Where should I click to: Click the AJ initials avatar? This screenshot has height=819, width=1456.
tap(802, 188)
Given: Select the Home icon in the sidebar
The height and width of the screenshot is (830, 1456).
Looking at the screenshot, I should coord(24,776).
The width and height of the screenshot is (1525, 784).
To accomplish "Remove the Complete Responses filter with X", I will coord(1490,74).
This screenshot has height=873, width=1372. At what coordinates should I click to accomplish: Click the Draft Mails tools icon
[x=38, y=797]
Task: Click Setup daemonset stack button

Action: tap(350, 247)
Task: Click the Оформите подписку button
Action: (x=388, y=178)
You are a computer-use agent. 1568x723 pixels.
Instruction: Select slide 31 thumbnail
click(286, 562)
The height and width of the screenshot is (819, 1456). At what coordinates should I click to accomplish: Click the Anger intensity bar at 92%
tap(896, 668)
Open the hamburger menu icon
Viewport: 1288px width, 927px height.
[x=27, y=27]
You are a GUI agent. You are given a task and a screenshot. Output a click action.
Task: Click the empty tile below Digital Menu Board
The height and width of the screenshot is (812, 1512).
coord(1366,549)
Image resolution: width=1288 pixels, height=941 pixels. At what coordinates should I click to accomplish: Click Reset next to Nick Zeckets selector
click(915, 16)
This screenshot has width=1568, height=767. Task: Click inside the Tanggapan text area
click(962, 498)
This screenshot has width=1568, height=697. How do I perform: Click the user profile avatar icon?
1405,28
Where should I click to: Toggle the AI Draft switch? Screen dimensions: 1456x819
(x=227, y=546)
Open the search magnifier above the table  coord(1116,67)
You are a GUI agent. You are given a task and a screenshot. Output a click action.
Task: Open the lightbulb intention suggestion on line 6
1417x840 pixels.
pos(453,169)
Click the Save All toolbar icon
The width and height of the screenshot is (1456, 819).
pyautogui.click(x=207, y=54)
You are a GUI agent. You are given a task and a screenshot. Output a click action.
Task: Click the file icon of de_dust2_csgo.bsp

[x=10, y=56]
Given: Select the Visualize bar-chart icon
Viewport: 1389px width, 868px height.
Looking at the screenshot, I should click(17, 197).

____

Every line of the data must be written out again word for word.

### Worked solution
Where should I click to: Click the AJ initials avatar? This screenshot has height=819, width=1456.
tap(802, 188)
Given: Select the Home icon in the sidebar
The height and width of the screenshot is (830, 1456).
Looking at the screenshot, I should coord(24,776).
The width and height of the screenshot is (1525, 784).
To accomplish "Remove the Complete Responses filter with X", I will coord(1490,74).
This screenshot has height=873, width=1372. At what coordinates should I click to accomplish: Click the Draft Mails tools icon
[x=38, y=797]
Task: Click Setup daemonset stack button

Action: tap(350, 247)
Task: Click the Оформите подписку button
Action: (x=388, y=178)
You are a computer-use agent. 1568x723 pixels.
Instruction: Select slide 31 thumbnail
click(286, 562)
The height and width of the screenshot is (819, 1456). At what coordinates should I click to accomplish: Click the Anger intensity bar at 92%
tap(896, 668)
Open the hamburger menu icon
Viewport: 1288px width, 927px height.
[x=27, y=27]
You are a GUI agent. You are given a task and a screenshot. Output a click action.
Task: Click the empty tile below Digital Menu Board
The height and width of the screenshot is (812, 1512).
coord(1366,549)
Image resolution: width=1288 pixels, height=941 pixels. At what coordinates should I click to accomplish: Click Reset next to Nick Zeckets selector
click(915, 16)
This screenshot has width=1568, height=767. Task: Click inside the Tanggapan text area
click(962, 498)
This screenshot has width=1568, height=697. How do I perform: Click the user profile avatar icon?
1405,28
Where should I click to: Toggle the AI Draft switch? Screen dimensions: 1456x819
(x=227, y=546)
Open the search magnifier above the table  coord(1116,67)
You are a GUI agent. You are given a task and a screenshot. Output a click action.
Task: Open the lightbulb intention suggestion on line 6
1417x840 pixels.
pos(453,169)
Click the Save All toolbar icon
The width and height of the screenshot is (1456, 819).
pyautogui.click(x=207, y=54)
You are a GUI agent. You are given a task and a screenshot. Output a click action.
Task: Click the file icon of de_dust2_csgo.bsp

[x=10, y=56]
Given: Select the Visualize bar-chart icon
Viewport: 1389px width, 868px height.
Looking at the screenshot, I should click(17, 197).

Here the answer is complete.